When I was 27, my father informed me that my seventy-five year-old grandmother, who’d survived cancer twice in the early 1980s, was sick once again. The circumstances surrounding her illness were unique: the radiation used to prolong her life twenty years prior had returned to poison her blood. Nothing short of a bone marrow transplant would save her life this time, but her age and health prevented that from being considered a viable option. Therefore, she would have a series of blood transfusions that would keep her rather healthy for a short period of time, until they simply wouldn’t any longer.

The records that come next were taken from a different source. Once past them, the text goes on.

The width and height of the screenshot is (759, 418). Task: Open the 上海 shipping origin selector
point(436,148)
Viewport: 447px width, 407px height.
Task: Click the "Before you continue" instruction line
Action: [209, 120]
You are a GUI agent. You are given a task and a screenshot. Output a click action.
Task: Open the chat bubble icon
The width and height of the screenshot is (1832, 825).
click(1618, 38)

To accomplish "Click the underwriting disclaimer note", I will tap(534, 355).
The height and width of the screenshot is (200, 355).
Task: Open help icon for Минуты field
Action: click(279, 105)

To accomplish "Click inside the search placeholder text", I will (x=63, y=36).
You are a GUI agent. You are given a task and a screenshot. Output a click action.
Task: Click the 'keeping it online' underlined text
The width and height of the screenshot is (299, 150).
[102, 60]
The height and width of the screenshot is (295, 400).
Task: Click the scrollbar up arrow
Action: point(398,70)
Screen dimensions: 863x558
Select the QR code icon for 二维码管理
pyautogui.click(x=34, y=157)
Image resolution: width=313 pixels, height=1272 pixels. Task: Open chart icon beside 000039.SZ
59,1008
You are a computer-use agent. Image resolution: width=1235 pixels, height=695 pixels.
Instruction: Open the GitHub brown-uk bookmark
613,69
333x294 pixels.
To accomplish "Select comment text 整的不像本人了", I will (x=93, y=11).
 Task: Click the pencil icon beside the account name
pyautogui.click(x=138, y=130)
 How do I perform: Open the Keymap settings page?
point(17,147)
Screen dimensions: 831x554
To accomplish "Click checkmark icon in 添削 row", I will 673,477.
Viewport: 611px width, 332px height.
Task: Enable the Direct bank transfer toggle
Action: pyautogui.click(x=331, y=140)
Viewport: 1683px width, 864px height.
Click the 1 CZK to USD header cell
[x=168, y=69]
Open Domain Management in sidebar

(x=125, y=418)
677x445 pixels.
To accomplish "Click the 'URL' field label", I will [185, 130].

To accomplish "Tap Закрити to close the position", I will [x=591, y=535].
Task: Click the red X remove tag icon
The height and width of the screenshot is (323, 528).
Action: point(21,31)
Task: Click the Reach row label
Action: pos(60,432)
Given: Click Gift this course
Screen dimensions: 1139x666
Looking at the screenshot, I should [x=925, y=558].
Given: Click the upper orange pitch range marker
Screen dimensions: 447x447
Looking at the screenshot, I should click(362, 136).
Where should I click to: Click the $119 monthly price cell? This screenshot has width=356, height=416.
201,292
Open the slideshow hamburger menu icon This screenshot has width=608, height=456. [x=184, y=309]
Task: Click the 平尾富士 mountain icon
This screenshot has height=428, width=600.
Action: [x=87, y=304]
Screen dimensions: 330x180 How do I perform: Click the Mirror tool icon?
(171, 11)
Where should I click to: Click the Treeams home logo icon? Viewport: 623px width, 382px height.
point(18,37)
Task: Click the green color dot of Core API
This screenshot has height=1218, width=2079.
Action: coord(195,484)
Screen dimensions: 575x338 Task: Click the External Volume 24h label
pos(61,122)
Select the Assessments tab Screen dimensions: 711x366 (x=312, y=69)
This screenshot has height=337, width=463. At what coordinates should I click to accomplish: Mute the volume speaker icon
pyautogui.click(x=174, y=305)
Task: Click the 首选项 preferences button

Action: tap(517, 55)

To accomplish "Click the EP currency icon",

It was during this time that my dad suggested my brother and I visit my grandmother in Palm Beach, Florida for ten days – the last ten days we’d ever see her. I wish I could say I looked forward to this bonding, this chance to say goodbye, but my grandmother wasn’t exactly the nurturing caregiver we all hope for in a grandma. She was a little cold, a little self absorbed, completely incapable of saying the words, “I love you.” Truth be told, despite knowing her my entire life, I didn’t really know her very much at all. And now I had to spend ten days entertaining her with a brother I might have known even less. To say my brother and I were opposites was an understatement. We spent plenty of time arguing over which one of us was adopted; the results remain inconclusive. Where I attempted to play the role of responsible older child, my brother embraced pot- smoking ne’er-do-well with equal passion. And now the two of us had to make this Florida trip together.
The essence of that trip became the subject of a short story titled “Sweat.” I never considered it a movie until a friend read it and demanded I turn it into a screenplay. Luckily, I listened. I expanded the short story and traded my brother for a sister. Where the short story was limited to our time in Florida, the movie moves out of my grandmother’s retirement community (now set in Palm Springs) to the open road, where estranged brother and sister must track down their grandmother as she flees. The result is a movie about finding your family in order to find yourself. Making this movie was by far the most fulfilling experience of my life. We shot the film in eleven days for very little money and we did it because we loved it. It was made in true independent spirit and now we are following through the same way with our distribution – by doing it ourselves. I wouldn’t have it any other way.